The power of platforms in a consolidating world

“A good example internally at BT is post the acquisition of Asgard, we moved to a single fund manager governance unit, so we can have a single unit servicing fund managers that can then offer the distribution power behind our business through that single relationship,” he says. “It certainly adds efficiency to the process and allows fund managers to have a smaller number of relationships delivering to a larger audience.” As an open architecture platform, BT Wrap offers more than 600 funds to investors, but does not pre-package products or hand out mandates to funds managers. MLC, on the other hand, through its multi-manager investment process, awards mandates to managers who sit on its MasterKey and MasterKey Custom platforms.
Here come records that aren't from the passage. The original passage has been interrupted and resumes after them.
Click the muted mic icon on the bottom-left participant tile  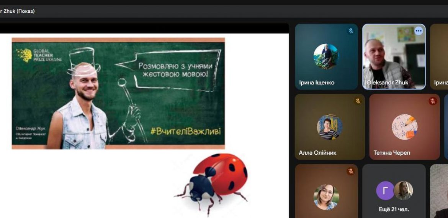click(x=350, y=171)
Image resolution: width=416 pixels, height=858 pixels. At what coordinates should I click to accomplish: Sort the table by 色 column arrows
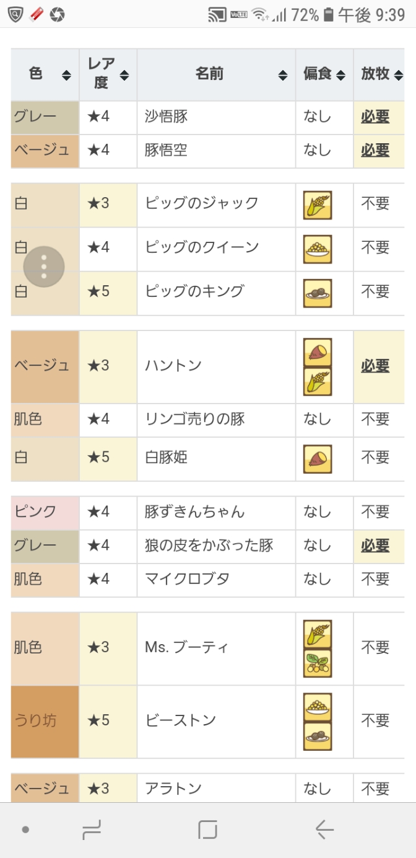click(66, 76)
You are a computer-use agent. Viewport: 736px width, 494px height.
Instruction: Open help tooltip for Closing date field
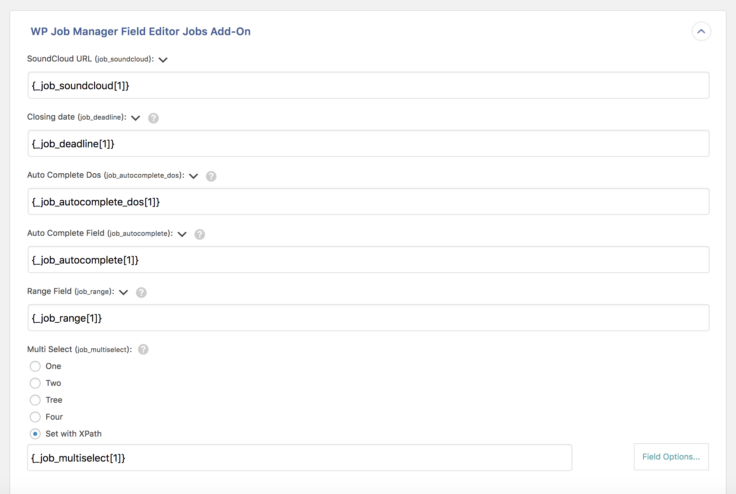click(x=153, y=118)
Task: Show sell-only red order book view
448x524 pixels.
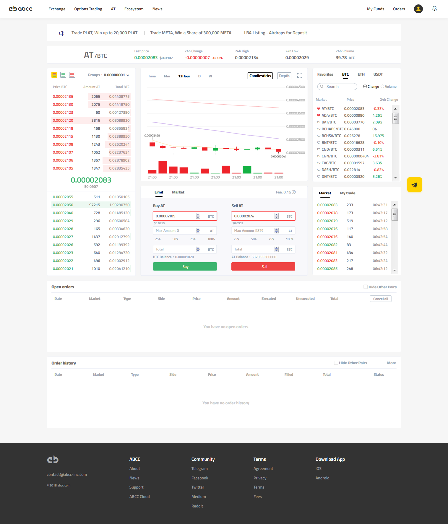Action: point(72,75)
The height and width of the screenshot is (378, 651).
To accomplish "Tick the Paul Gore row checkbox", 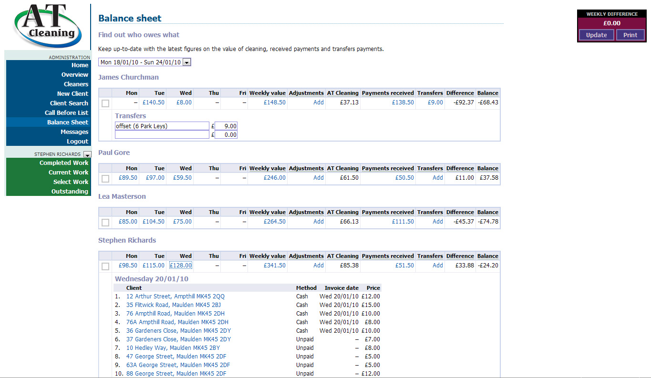I will [105, 178].
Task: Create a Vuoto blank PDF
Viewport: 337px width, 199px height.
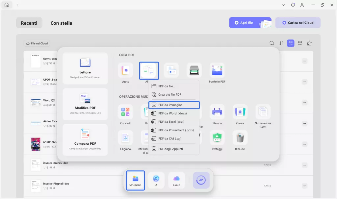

In theory, as platforms grow, the slice of the pie available to fund managers via mandates increases, however Michael Clancy, general manager, investment management division at MLC, says assets on MLC’s platforms are widely distributed, with the exception of MasterKey. “MasterKey has had mandates in excess of $1 billion for many years now, and that has nothing to do with consolidation,” he says. “Those [funds managers] with a competitive edge will be able to command whatever price they want. But in every market there are benefits of acquiring services at a large scale. As platforms become larger they can negotiate an attractive fee, at least for the incremental dollar.” Insurance to be next battleground.

A possible by-product of consolidation, particularly where life companies like Aviva are brought into the mix, is the proliferation of risk insurance products on platforms. “Because more of this business is now transacted with a fair amount of involvement of life companies, we’ll probably see more products becoming available on the platforms. For example risk insurance, which does exist in a lot of these platforms but not to any great extent, could be pushed a lot harder,” Solomon says. “So we could see a lot more variety occurring, not just investment options but insurance options of various kinds.”

Solomon says industry funds, which in a sense are platforms as well, have “already got a march on the retail platforms” when it comes to insurance, with many having expanded and improved the type of products available and increased the amount of cover being offered. According to Plan for Life, industry funds’ group life in-force annual premiums totalled $923.13 million as at 30 June, 2008, up from $732.85 million the previous year and $579.88 million in 2006. In comparison, group life in-force annual premiums into platforms and master funds totalled $495.48 million (corporate) as at 30 June, 2008 and $626.58 million (personal), up from $478.43 million and $496.58 million respectively the previous year.